Its amazing feat came to light after the Wildlife Conservation Society tracked a male Southern elephant seal for an astonishing 18,000 miles.
WCS follow the animal – nicknamed Jackson – from December 2010, to November 2011.
Jackson was tagged on the beach in Admiralty Sound in Tierra del Fuego in southern Chile.
WCS conservationists fitted Jackson with a small satellite transmitter that recorded his exact location when he surfaced to breathe.
Jackson swam 1,000 miles north, 400 miles west, and 100 miles south from the original tagging location, meandering through fjords and venturing past the continental shelf as he foraged for fish and squid.
“Jackson’s travels provide a roadmap of how elephant seals use the Patagonian Coast and it’s associated seas,” said Caleb McClennen, WCS Director for Global Marine Programs.

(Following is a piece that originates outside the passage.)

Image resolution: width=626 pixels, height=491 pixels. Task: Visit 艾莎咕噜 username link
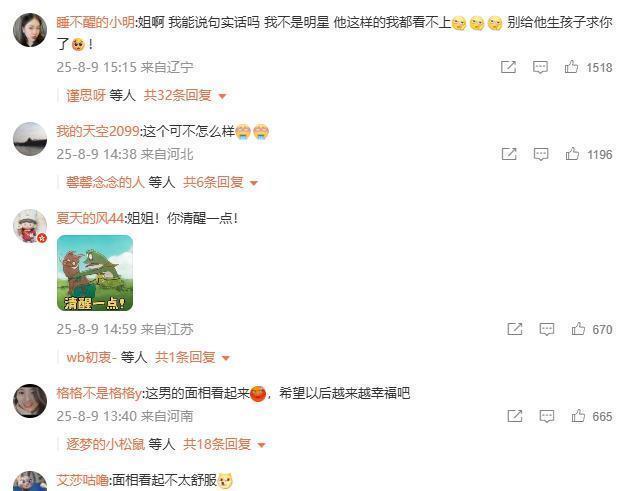pos(82,480)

“This information is vital to improving ocean management in the region, helping establish protected areas in the right places, and ensuring fisheries are managed sustainability without harming vulnerable marine species like the southern elephant seal,” McClennen noted.
WCS reported that Jackson has returned to Admiralty Sound, the site of the original tagging.
Each year, elephant seals haul ashore in colonies to molt and find mates.